**RECORDS PROVIDED**:
------
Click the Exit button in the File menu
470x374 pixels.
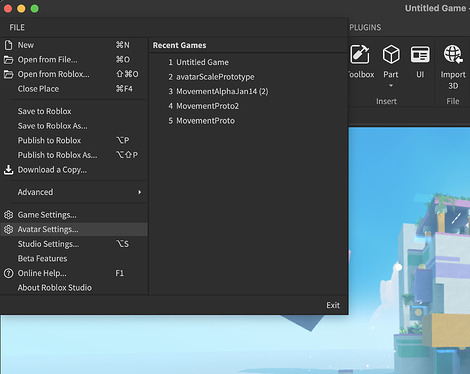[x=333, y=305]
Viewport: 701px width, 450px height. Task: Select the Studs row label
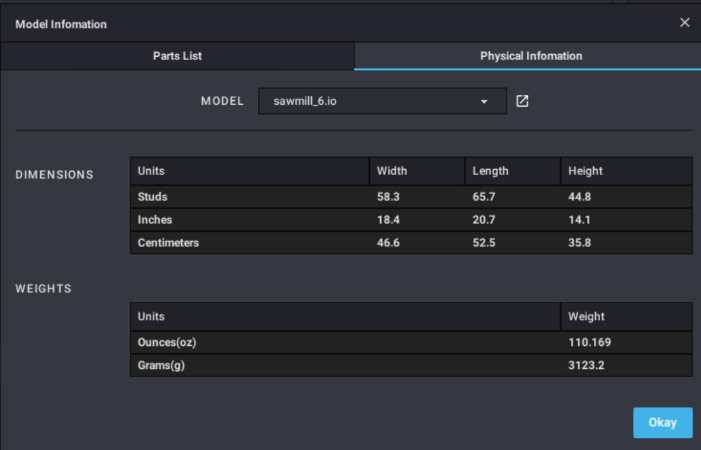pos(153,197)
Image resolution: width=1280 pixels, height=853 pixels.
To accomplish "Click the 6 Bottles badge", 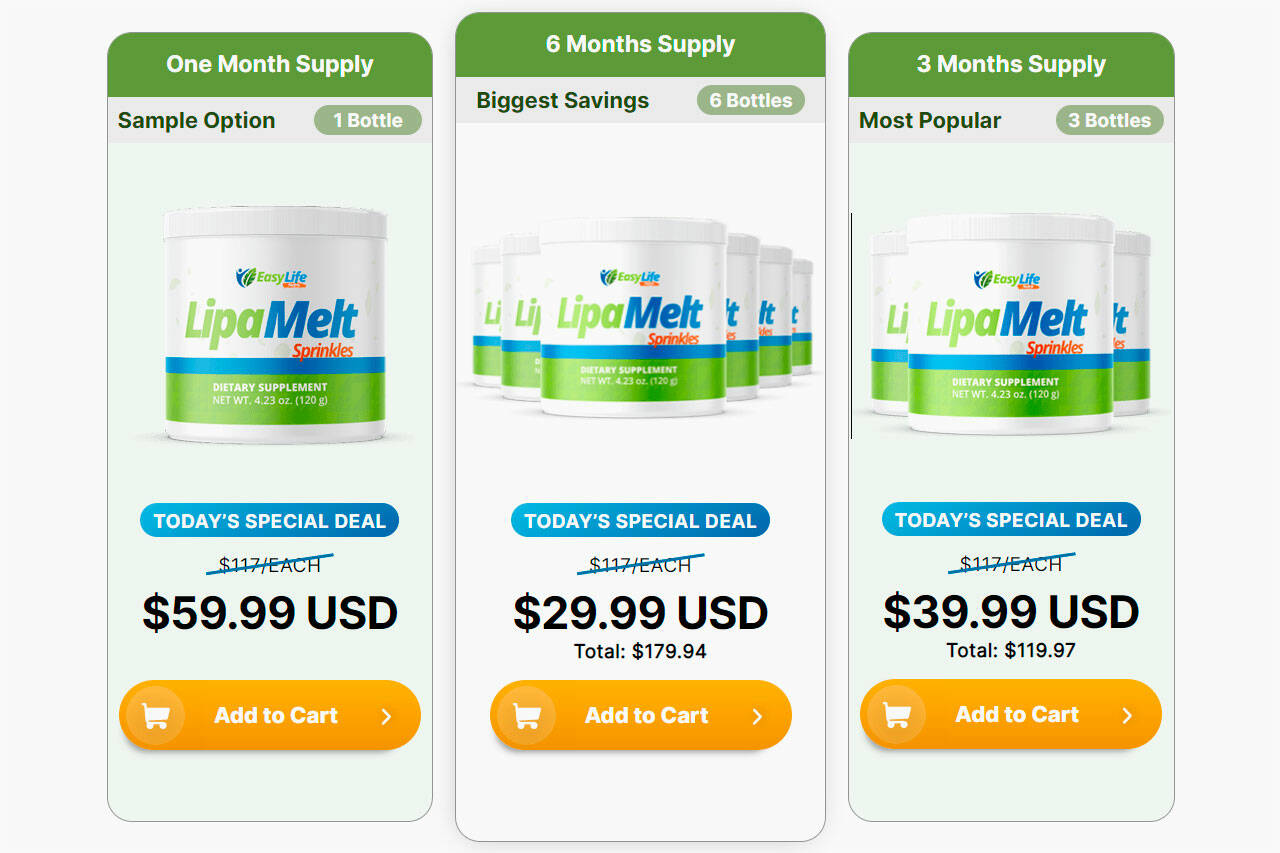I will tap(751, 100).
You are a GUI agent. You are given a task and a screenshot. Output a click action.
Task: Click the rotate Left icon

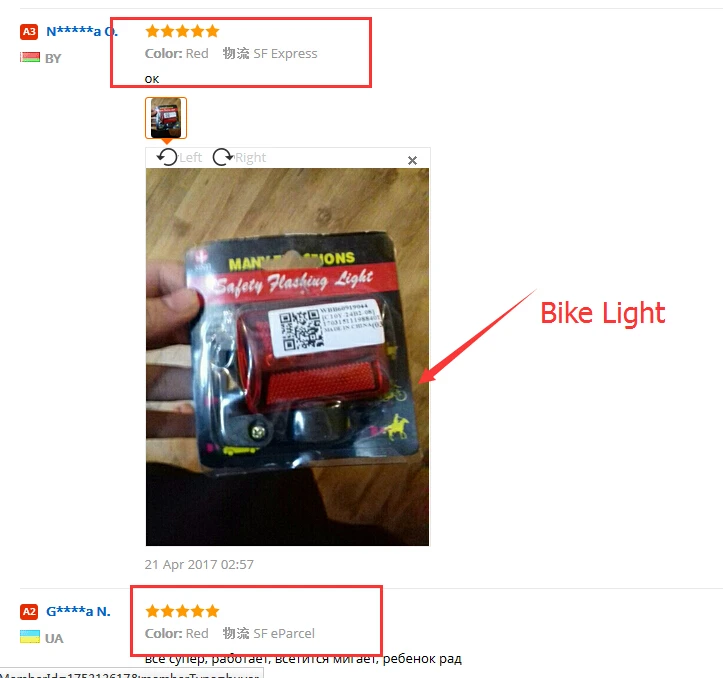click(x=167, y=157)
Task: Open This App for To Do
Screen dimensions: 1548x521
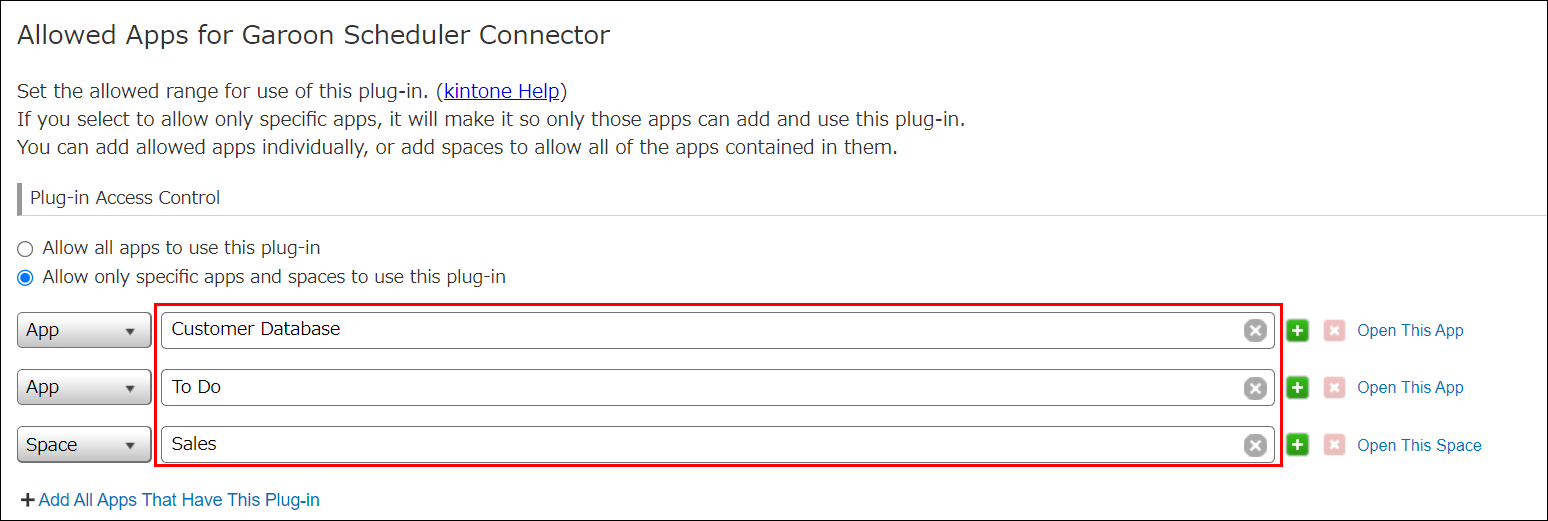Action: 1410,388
------
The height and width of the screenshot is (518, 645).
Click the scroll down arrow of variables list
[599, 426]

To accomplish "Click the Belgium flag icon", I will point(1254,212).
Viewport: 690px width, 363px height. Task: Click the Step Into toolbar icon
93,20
------
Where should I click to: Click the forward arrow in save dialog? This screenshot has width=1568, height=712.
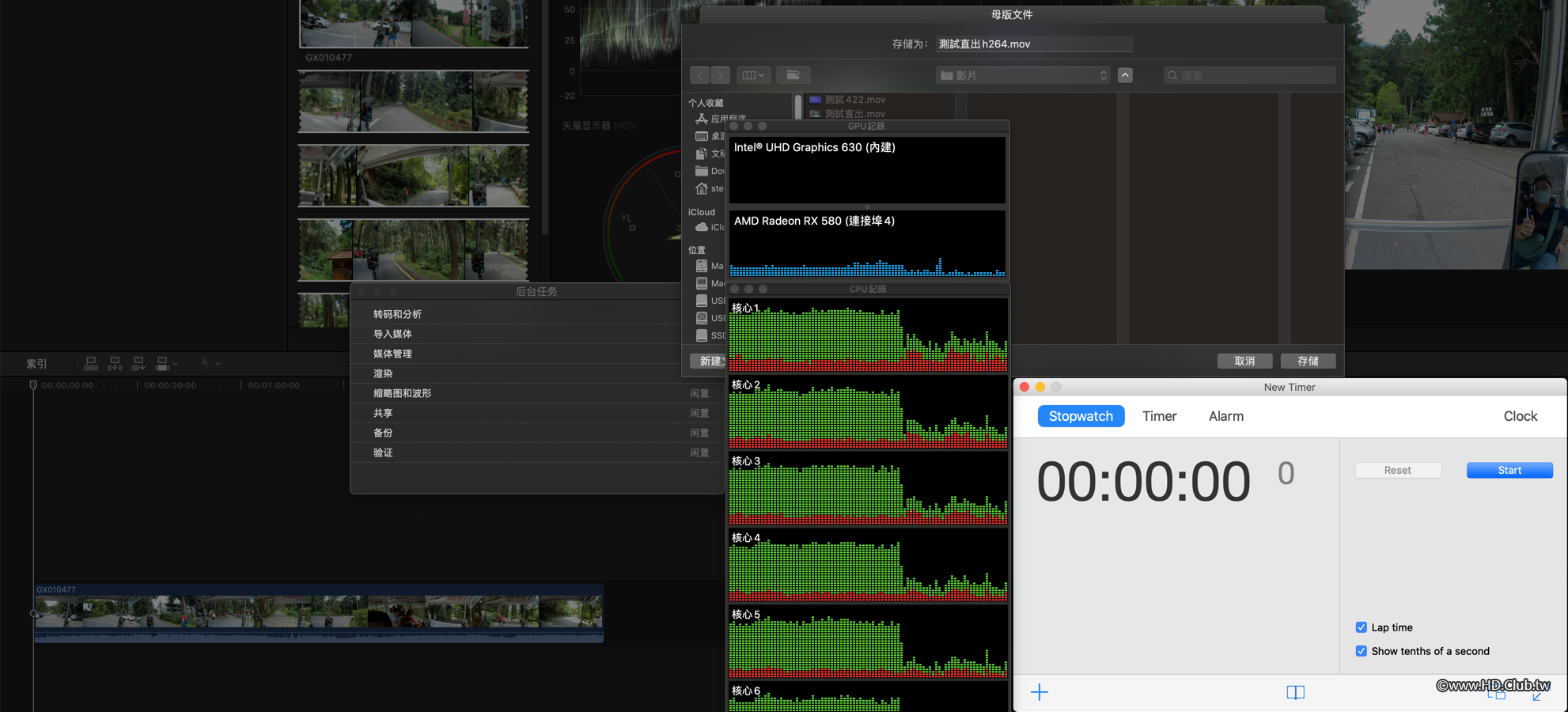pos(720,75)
------
**ASSIGNMENT**:
The stretch to restate runs from the line above containing "Click the Exit button in the File menu" through the line containing "Image resolution: width=1280". Copy it word for word, ends included, without pictures.

**TASK OUTPUT**:
Click the Exit button in the File menu
470x374 pixels.
[x=333, y=305]
Viewport: 701px width, 450px height. Task: Select the Studs row label
pos(153,197)
Image resolution: width=1280 pixels, height=853 pixels.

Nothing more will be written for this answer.